TEXT SHOWN =
Queen’s Nurses were employed and paid by district and county nursing associations. These grew rapidly from the 1890s to meet local needs.

Queen’s Nurse outside 29 Castle Terrace

By 1907 there were 184 associations employing 293 nurses. The Institute also established training centres in Glasgow, Paisley, Aberdeen and Dundee. But demand always outstripped supply.

Industrialisation had created areas of deprivation across Scotland. Many had high levels of occupational injuries and sickness.

The Singer sewing machine company funded one of two Queen’s Nurses in Clydebank and the John Brown shipyard contributed £50, the proceeds of entrance money to view the luxury liner Lusitania.

Fife miners employed a Queen’s Nurse from profits from Gothenburg community pubs – modelled on the system in the Swedish city to deter alcohol abuse by serving beer and cheap food but not spirits.

In Prestonpans, every miner paid in weekly and every fishing boat made a yearly contribution.

The impact was startling.

Stored records:
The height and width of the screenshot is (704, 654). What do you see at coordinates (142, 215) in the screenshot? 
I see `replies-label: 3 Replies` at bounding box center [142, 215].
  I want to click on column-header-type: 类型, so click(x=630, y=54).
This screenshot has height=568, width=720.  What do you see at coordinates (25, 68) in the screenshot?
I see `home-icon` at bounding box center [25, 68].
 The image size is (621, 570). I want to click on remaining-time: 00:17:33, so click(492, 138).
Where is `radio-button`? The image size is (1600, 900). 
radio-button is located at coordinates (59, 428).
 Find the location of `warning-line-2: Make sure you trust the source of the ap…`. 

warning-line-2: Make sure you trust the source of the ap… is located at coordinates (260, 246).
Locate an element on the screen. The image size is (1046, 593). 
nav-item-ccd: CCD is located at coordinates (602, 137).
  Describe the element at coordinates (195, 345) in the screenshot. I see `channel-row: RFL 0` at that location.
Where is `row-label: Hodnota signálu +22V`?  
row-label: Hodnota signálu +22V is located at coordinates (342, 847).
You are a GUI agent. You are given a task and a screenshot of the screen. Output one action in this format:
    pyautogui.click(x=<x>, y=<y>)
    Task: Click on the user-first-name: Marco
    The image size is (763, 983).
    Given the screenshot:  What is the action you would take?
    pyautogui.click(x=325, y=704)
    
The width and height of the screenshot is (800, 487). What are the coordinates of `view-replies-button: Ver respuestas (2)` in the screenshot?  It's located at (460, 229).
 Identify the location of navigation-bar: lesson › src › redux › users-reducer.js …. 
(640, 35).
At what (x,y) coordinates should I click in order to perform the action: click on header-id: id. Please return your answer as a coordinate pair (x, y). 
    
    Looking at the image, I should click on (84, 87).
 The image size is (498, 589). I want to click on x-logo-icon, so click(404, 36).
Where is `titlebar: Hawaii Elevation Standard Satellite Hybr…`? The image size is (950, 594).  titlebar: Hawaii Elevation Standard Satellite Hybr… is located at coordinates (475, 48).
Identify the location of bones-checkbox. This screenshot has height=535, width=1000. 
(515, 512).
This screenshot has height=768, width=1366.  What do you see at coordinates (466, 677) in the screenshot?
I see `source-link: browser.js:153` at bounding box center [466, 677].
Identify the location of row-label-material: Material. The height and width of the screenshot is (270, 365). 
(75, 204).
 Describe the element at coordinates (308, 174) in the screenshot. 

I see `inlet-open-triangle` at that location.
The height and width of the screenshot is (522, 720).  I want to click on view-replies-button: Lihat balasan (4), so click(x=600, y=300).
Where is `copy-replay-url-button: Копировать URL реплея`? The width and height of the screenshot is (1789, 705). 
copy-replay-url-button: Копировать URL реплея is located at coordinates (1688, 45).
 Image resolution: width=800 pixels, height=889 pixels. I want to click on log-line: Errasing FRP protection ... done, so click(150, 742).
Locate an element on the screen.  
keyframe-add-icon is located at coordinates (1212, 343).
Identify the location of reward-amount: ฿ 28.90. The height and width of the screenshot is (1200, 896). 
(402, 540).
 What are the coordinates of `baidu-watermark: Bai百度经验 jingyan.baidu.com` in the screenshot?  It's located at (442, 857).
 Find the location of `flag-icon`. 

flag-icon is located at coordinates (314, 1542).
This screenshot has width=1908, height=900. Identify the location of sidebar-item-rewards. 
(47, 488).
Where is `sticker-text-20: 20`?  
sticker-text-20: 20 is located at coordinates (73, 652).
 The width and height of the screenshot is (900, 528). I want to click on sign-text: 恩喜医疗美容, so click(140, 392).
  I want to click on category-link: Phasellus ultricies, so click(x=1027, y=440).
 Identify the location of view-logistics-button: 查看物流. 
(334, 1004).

WHAT THIS EXERCISE ASKS =
A: Retype everything in the text on Queen's Nurses from "Industrialisation had created" down to "impact was startling.".
B: According to the text on Queen's Nurses, how many associations were there in 1907, and how many nurses did they employ?
The records play no part in the work here.

SOLUTIONS TO EACH TASK =
A:
Industrialisation had created areas of deprivation across Scotland. Many had high levels of occupational injuries and sickness.

The Singer sewing machine company funded one of two Queen’s Nurses in Clydebank and the John Brown shipyard contributed £50, the proceeds of entrance money to view the luxury liner Lusitania.

Fife miners employed a Queen’s Nurse from profits from Gothenburg community pubs – modelled on the system in the Swedish city to deter alcohol abuse by serving beer and cheap food but not spirits.

In Prestonpans, every miner paid in weekly and every fishing boat made a yearly contribution.

The impact was startling.

B: There were 184 associations employing 293 nurses.